Earlier today, one of our contributors at laptopmums published an article on the importance of marriage which I read with interest. Quoted therein was this speech by David Cameron in which he discusses the introduction of tax breaks for married couples. I decided to go and read it, and I am glad I did since it allowed me to challenge my blood pressure with a little Saturday morning excitement.  Cameron believes that since society is breaking down (more crime, more divorce, more doom, more destruction), we could do better by our children in getting married and staying married. He says:

“But I absolutely feel at my very core that recognising that relationships matter, that commitment matters and, yes, that marriage matters is something we should not say quietly but something we should say loudly and proudly.”

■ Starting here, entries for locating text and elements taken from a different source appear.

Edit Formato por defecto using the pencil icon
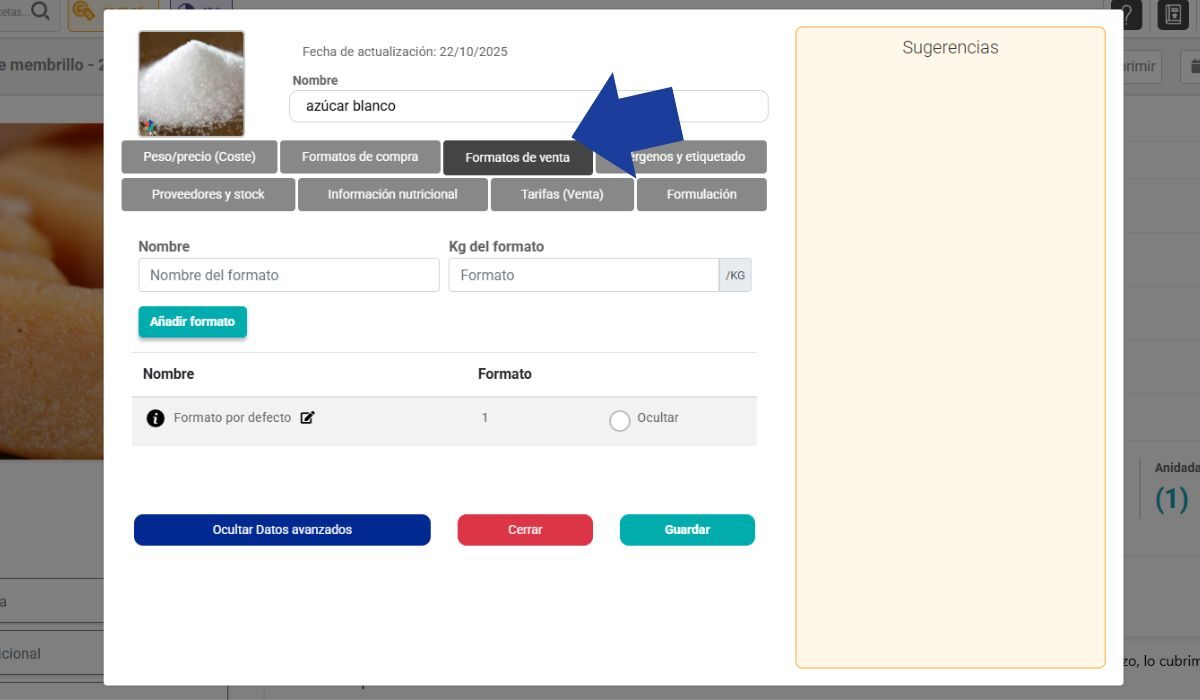 pos(308,417)
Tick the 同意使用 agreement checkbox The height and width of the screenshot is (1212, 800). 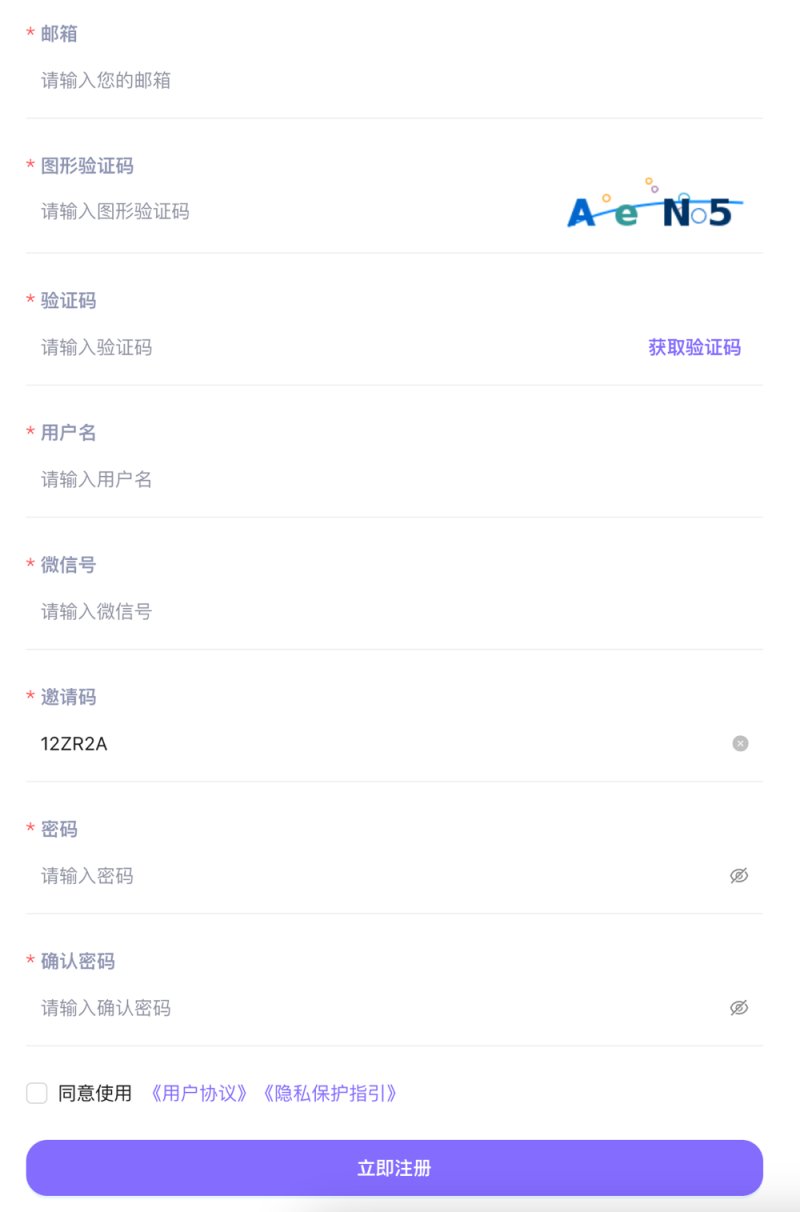(37, 1093)
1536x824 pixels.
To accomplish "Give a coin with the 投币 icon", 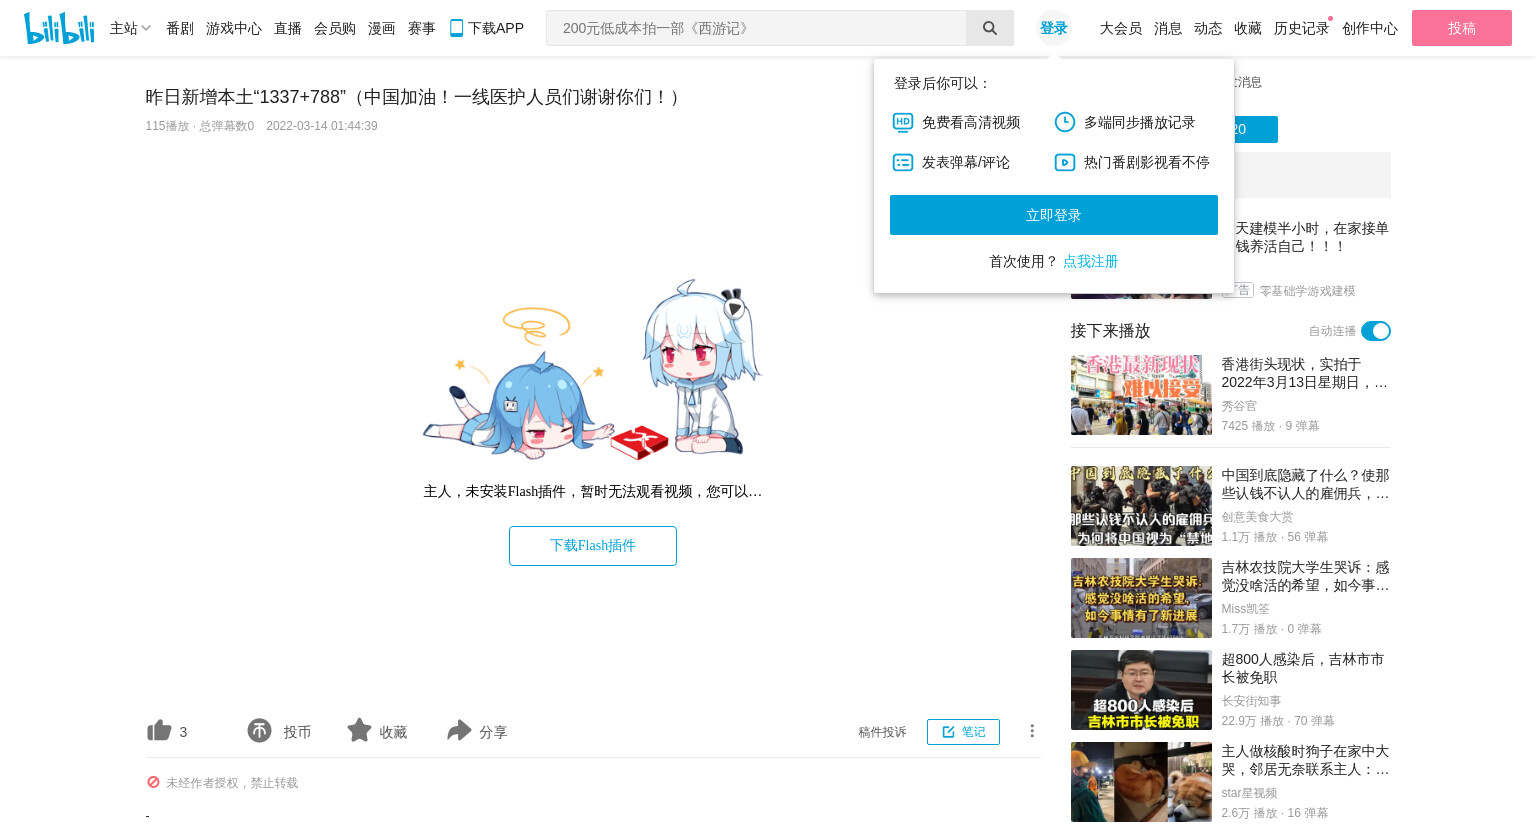I will (259, 731).
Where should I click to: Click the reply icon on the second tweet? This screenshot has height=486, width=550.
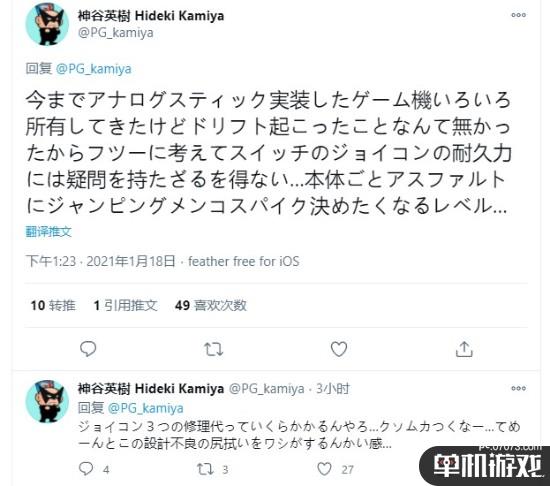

He claims that by supporting marriage in the tax system, more people will be married and children will be better off. This is because, apparently, research has shown that children of married parents have better and more stable lives. But the Conservatives are confusing causation with correlation. Rather than children having better lives because their parents are married, it is equally possible that more committed and stable individuals are more likely to get married and therefore be better parents. Bad Science. And Cameron does a nifty little bit of statistical smoke and mirrors with the following statement:

“..if you look at how many couples are still together when their child reaches its fifth birthday the fact is it’s only one in eleven married couples that have separated whereas with unmarried couples it is one in three. That is a pretty staggering difference.”

Staggering indeed. Wait, what? So if you look at 5yr olds, 1:11 married couples have separated but 1:3 unmarried couples have. So when you say ‘couples’ you mean ‘parents’, right? So you are including pregnant teens, people finding themselves unexpectedly pregnant after a one night stand, women whose douchebag boyfriends left them when they found out they were pregnant? Hardly a level playing field of comparing stable committed couples who either are or arent married.  And then this:

“And this week evidence was produced to show that when it comes to how many couples are still together when your child reaches their fifteenth birthday ninety seven per cent of them are married couples.”

Again with the apples and oranges. How many 15yr olds have parents who are still together? I bet a whole lot of them who don’t have parents that used to be married but aren’t any more. Maybe they would still be together if they had had a bit more money from the tax man. I seriously doubt it.

Ha! Cameron agrees with me:

“Now I don’t believe for a minute that people get married for money or that people will stay together if you give them a few more pounds here or a few more pence there, of course not.”

So it won’t work then? OK.

So why do it? Chris Giles at the Financial Times suggests that since those most likely to benefit are single high earners ‘The policy is therefore a straight-forward redistribution from poor to rich.’ [Giles’ article also includes some other interesting inconsistencies in Tory thinking]. So there you have it: Tories seek to alter wealth distribution with a nice piece of social engineering that panders to their social conservative base. Except that apparently, they admit that same sex couples will also be eligible for the tax break. So a gay couple that has committed to each other through a civil partnership will benefit, but a non married heterosexual couple will not. I cant imagine that going down too well in some quarters.